A majority of the rice (Oryza sativa L.) produced in the United States occurs on alluvial soils in the lower Mississippi River Valley, lower coastal plains of Louisiana and Texas, and in the Sacramento River Valley of California. Rice is a staple grain of global importance, so ensuring the sustainability of rice production systems is vital to feeding the world’s population and protecting economic livelihoods. Therefore, a study was conducted at the Rice Research and Extension Center near Stuttgart, Arkansas to evaluate the long-term effects of rice-based crop rotations [with corn (Zea mays L.), soybean (Glycine max L.), and winter wheat (Triticum aestivum L.)], tillage (conventional and no-tillage), and soil fertility treatments (optimal and sub-optimal) after 11 years (1999–2010) on soil organic matter (SOM) content, soil pH, and Mehlich-3 extractable nutrient contents in the top 10 cm of a Dewitt silt loam (fine, smectitic, thermic, Typic Albaqualf).
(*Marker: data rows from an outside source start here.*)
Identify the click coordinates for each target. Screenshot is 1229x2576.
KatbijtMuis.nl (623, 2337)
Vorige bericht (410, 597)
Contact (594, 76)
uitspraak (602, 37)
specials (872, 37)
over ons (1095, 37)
Results revealed increases in SOM (9–14 %) and extractable Mn (68–220 %), Fe (82 %), and Na (37–76 %) contents in most tillage–fertility–rotation treatments over time. Soil P (fourfold to eightfold) and K (twofold to threefold) contents increased in rotations with wheat and soil pH (9 %) increased under sub-optimal fertility. In contrast, extractable Ca (22 %), S (30 %), and Cu (27 %) contents decreased over time in all treatment combinations and Zn (twofold) contents decreased under continuous rice. Understanding the decadal effects field management practices have on soil chemical properties will provide insight into the longer-term economic and environmental sustainability of rice-based cropping systems.